*WHAT YOU HAVE TO DO*.
Quote every one of the records below word for word, keeping each line in its original order.

*Data records*.
________

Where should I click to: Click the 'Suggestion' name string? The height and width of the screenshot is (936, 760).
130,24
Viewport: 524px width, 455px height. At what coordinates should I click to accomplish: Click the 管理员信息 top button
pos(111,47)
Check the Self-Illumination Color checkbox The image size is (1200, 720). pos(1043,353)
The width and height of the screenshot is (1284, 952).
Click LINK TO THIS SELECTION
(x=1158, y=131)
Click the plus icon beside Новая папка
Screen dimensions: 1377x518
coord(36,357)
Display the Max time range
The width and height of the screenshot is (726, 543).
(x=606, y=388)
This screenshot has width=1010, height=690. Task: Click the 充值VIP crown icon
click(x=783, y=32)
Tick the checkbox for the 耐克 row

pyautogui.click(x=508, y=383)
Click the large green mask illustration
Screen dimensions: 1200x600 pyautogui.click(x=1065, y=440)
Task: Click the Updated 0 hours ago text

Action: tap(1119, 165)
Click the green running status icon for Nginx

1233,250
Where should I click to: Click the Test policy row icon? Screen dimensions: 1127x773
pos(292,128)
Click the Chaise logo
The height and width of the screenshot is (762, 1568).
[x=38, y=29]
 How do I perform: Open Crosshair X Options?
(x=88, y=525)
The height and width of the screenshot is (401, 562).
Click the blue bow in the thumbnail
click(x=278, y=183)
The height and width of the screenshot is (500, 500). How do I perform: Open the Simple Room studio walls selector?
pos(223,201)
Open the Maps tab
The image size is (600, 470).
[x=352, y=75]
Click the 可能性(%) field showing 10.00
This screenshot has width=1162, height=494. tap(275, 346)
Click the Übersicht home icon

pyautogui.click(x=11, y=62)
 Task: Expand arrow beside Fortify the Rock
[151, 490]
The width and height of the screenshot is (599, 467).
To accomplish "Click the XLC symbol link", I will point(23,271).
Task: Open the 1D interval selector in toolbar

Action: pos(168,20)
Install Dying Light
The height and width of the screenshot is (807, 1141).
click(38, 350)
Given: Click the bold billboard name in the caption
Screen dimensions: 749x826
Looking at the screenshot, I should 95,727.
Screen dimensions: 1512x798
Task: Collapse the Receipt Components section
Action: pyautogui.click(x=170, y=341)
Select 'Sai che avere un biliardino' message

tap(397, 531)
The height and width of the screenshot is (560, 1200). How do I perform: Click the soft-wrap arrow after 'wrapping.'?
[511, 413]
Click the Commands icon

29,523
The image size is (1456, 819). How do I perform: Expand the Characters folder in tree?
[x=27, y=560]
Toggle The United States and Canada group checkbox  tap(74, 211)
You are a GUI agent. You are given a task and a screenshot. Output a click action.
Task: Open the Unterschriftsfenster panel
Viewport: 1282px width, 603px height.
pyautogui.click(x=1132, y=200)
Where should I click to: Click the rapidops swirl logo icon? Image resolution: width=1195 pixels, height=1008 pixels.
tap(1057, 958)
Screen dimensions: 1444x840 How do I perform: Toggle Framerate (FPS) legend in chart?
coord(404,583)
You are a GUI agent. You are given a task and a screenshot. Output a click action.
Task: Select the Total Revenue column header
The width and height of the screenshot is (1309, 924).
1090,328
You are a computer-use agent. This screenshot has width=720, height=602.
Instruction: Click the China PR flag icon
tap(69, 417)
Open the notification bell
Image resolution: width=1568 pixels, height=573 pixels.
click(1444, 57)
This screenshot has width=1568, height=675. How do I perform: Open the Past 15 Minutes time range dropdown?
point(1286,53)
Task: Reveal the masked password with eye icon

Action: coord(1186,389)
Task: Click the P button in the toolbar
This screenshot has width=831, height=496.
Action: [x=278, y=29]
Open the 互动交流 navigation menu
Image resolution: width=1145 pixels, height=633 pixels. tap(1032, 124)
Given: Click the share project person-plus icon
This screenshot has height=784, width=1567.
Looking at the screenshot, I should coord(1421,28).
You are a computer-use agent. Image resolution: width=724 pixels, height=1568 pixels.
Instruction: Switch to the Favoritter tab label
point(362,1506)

________

*SOLUTION TO THE PROBLEM*.
Where should I click to: Click the 'Suggestion' name string? The height and width of the screenshot is (936, 760).
130,24
Viewport: 524px width, 455px height. At what coordinates should I click to accomplish: Click the 管理员信息 top button
pos(111,47)
Check the Self-Illumination Color checkbox The image size is (1200, 720). pos(1043,353)
The width and height of the screenshot is (1284, 952).
Click LINK TO THIS SELECTION
(x=1158, y=131)
Click the plus icon beside Новая папка
Screen dimensions: 1377x518
coord(36,357)
Display the Max time range
The width and height of the screenshot is (726, 543).
(x=606, y=388)
This screenshot has width=1010, height=690. Task: Click the 充值VIP crown icon
click(x=783, y=32)
Tick the checkbox for the 耐克 row

pyautogui.click(x=508, y=383)
Click the large green mask illustration
Screen dimensions: 1200x600 pyautogui.click(x=1065, y=440)
Task: Click the Updated 0 hours ago text

Action: tap(1119, 165)
Click the green running status icon for Nginx

1233,250
Where should I click to: Click the Test policy row icon? Screen dimensions: 1127x773
pos(292,128)
Click the Chaise logo
The height and width of the screenshot is (762, 1568).
[x=38, y=29]
 How do I perform: Open Crosshair X Options?
(x=88, y=525)
The height and width of the screenshot is (401, 562).
Click the blue bow in the thumbnail
click(x=278, y=183)
The height and width of the screenshot is (500, 500). How do I perform: Open the Simple Room studio walls selector?
pos(223,201)
Open the Maps tab
The image size is (600, 470).
[x=352, y=75]
Click the 可能性(%) field showing 10.00
This screenshot has width=1162, height=494. tap(275, 346)
Click the Übersicht home icon

pyautogui.click(x=11, y=62)
 Task: Expand arrow beside Fortify the Rock
[151, 490]
The width and height of the screenshot is (599, 467).
To accomplish "Click the XLC symbol link", I will point(23,271).
Task: Open the 1D interval selector in toolbar

Action: pos(168,20)
Install Dying Light
The height and width of the screenshot is (807, 1141).
click(38, 350)
Given: Click the bold billboard name in the caption
Screen dimensions: 749x826
Looking at the screenshot, I should 95,727.
Screen dimensions: 1512x798
Task: Collapse the Receipt Components section
Action: pyautogui.click(x=170, y=341)
Select 'Sai che avere un biliardino' message

tap(397, 531)
The height and width of the screenshot is (560, 1200). How do I perform: Click the soft-wrap arrow after 'wrapping.'?
[511, 413]
Click the Commands icon

29,523
The image size is (1456, 819). How do I perform: Expand the Characters folder in tree?
[x=27, y=560]
Toggle The United States and Canada group checkbox  tap(74, 211)
You are a GUI agent. You are given a task and a screenshot. Output a click action.
Task: Open the Unterschriftsfenster panel
Viewport: 1282px width, 603px height.
pyautogui.click(x=1132, y=200)
Where should I click to: Click the rapidops swirl logo icon? Image resolution: width=1195 pixels, height=1008 pixels.
tap(1057, 958)
Screen dimensions: 1444x840 How do I perform: Toggle Framerate (FPS) legend in chart?
coord(404,583)
You are a GUI agent. You are given a task and a screenshot. Output a click action.
Task: Select the Total Revenue column header
The width and height of the screenshot is (1309, 924).
1090,328
You are a computer-use agent. This screenshot has width=720, height=602.
Instruction: Click the China PR flag icon
tap(69, 417)
Open the notification bell
Image resolution: width=1568 pixels, height=573 pixels.
click(1444, 57)
This screenshot has width=1568, height=675. How do I perform: Open the Past 15 Minutes time range dropdown?
point(1286,53)
Task: Reveal the masked password with eye icon

Action: coord(1186,389)
Task: Click the P button in the toolbar
This screenshot has width=831, height=496.
Action: [x=278, y=29]
Open the 互动交流 navigation menu
Image resolution: width=1145 pixels, height=633 pixels. tap(1032, 124)
Given: Click the share project person-plus icon
This screenshot has height=784, width=1567.
Looking at the screenshot, I should coord(1421,28).
You are a computer-use agent. Image resolution: width=724 pixels, height=1568 pixels.
Instruction: Switch to the Favoritter tab label
point(362,1506)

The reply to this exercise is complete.